_Work item_
Examine each line of the data. Copy the line if it includes the word "agent".

[Stored items]
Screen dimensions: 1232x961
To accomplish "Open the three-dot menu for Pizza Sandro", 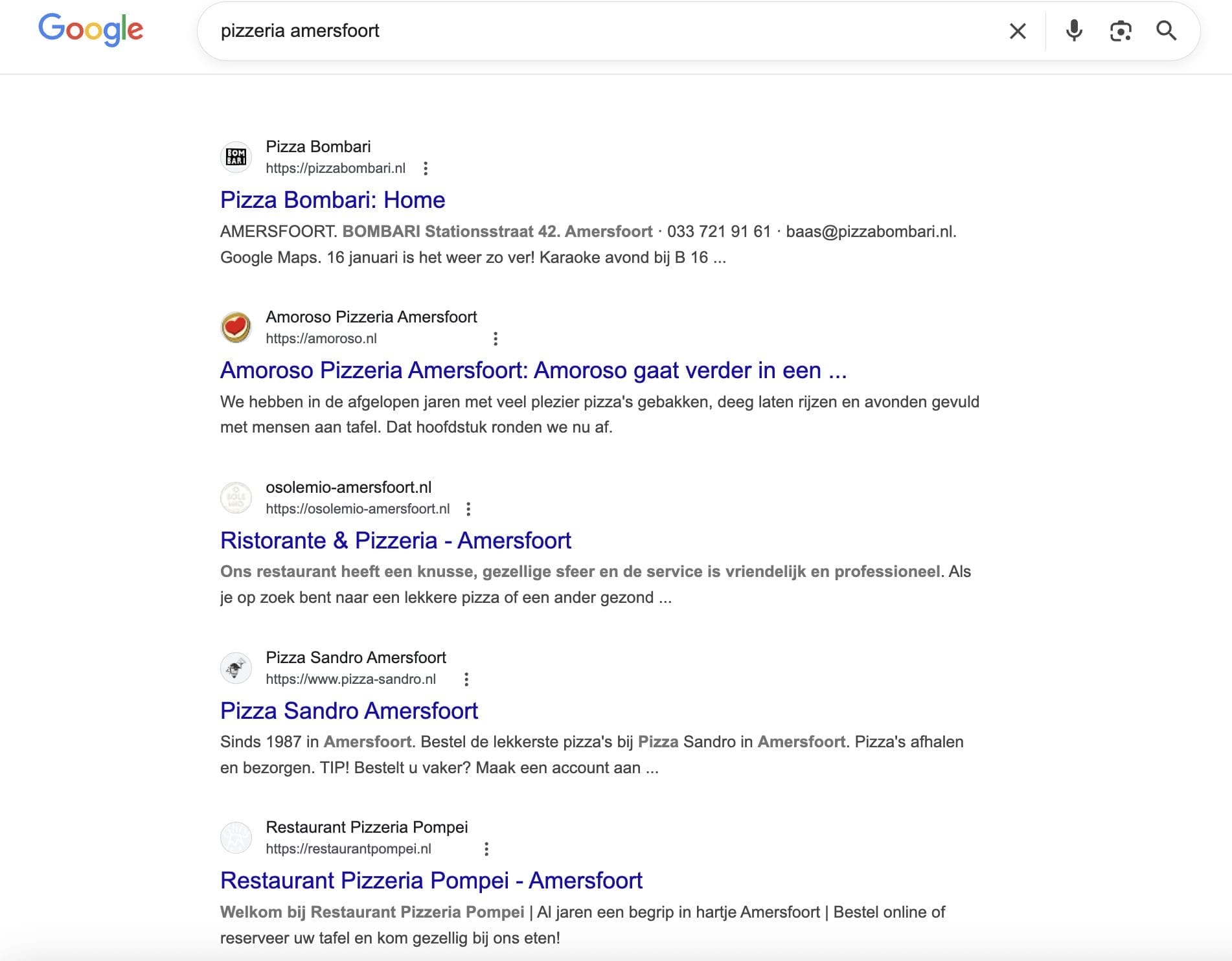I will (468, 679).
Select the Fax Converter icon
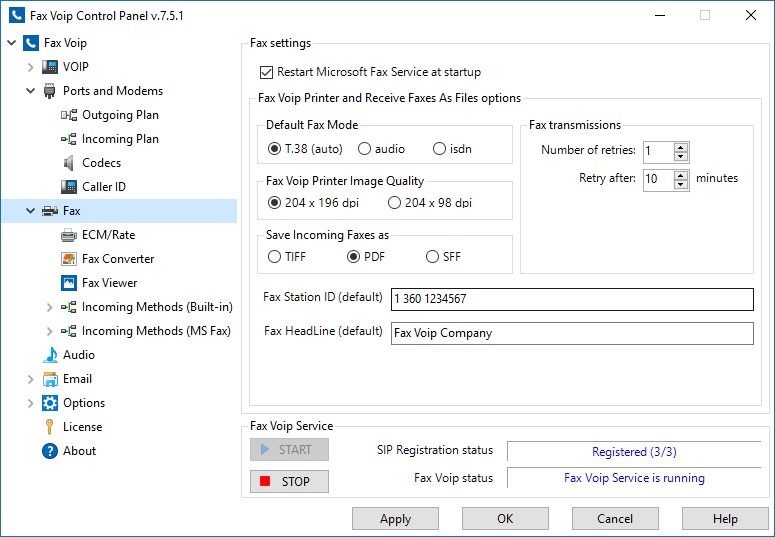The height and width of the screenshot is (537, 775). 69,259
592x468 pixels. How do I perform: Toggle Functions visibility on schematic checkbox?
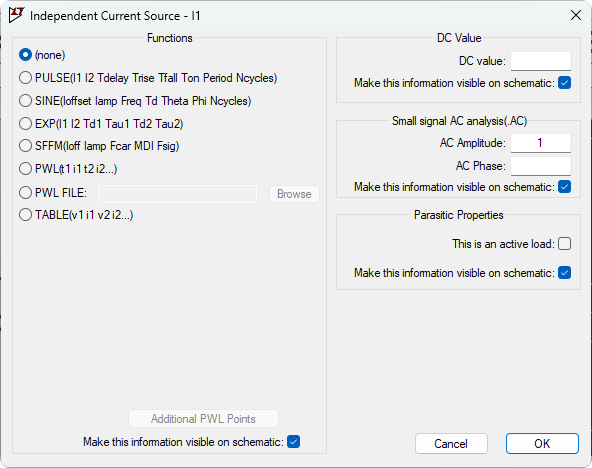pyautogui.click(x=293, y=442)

--

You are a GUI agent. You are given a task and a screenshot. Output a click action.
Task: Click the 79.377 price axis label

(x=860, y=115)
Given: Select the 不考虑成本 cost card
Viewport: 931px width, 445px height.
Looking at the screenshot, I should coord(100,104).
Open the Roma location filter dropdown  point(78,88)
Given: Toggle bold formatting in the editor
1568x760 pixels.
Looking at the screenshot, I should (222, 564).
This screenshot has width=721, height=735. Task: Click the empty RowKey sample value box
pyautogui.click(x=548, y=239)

* * *

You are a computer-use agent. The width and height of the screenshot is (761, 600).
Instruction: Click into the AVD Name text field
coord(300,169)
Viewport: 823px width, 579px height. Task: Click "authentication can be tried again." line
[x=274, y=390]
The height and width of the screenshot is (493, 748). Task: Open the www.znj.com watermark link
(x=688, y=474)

_Task solution_
You are a GUI agent. You are given a task and a screenshot. Output a click action.
You are a computer-use agent. The width and height of the screenshot is (761, 600).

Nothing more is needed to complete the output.